** BEGIN Material provided **

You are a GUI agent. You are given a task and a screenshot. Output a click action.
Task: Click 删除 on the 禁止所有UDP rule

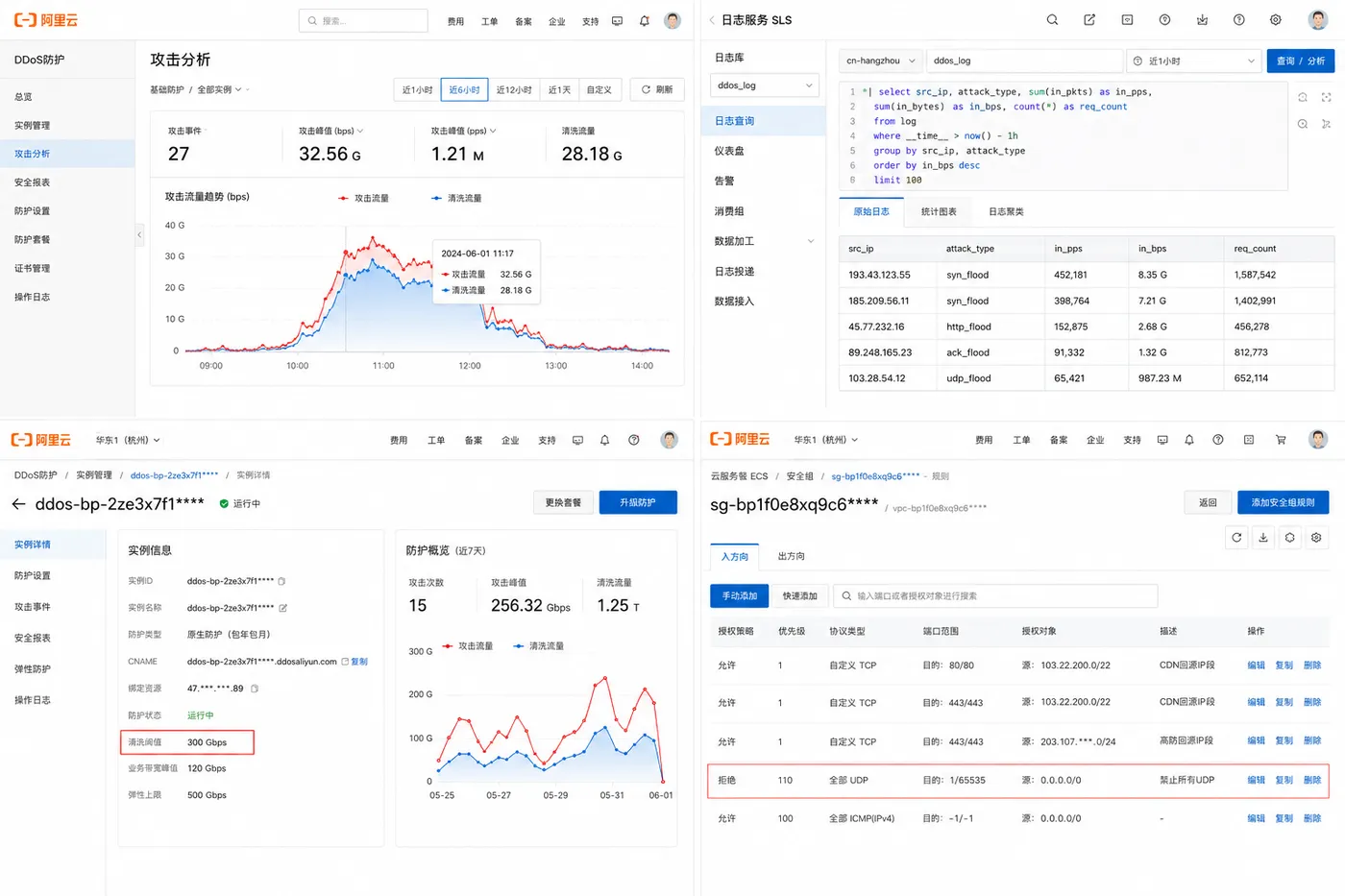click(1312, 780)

** END Material provided **
** BEGIN Material provided **

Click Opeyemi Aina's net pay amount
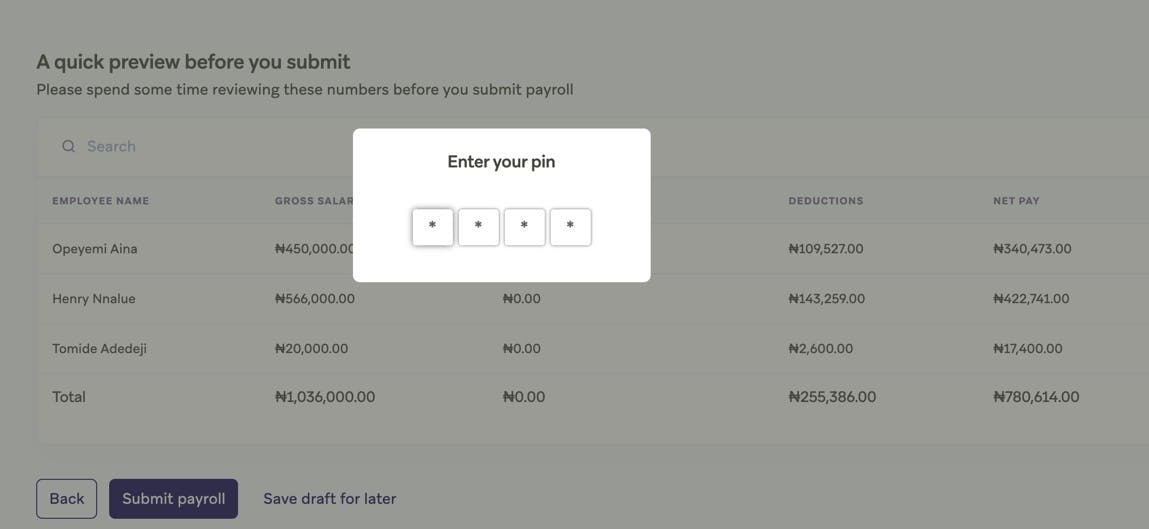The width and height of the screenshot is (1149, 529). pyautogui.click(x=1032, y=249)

** END Material provided **

Task: Switch "GUI agent" to "computer-use agent" in the rows starting at the line containing "You are a GUI" and ending at the line containing "click(1312, 780)", and write those lines out again with nothing else changed. Omit the pictures.

Full answer:
You are a computer-use agent. You are given a task and a screenshot. Output a click action.
Task: Click 删除 on the 禁止所有UDP rule

click(1312, 780)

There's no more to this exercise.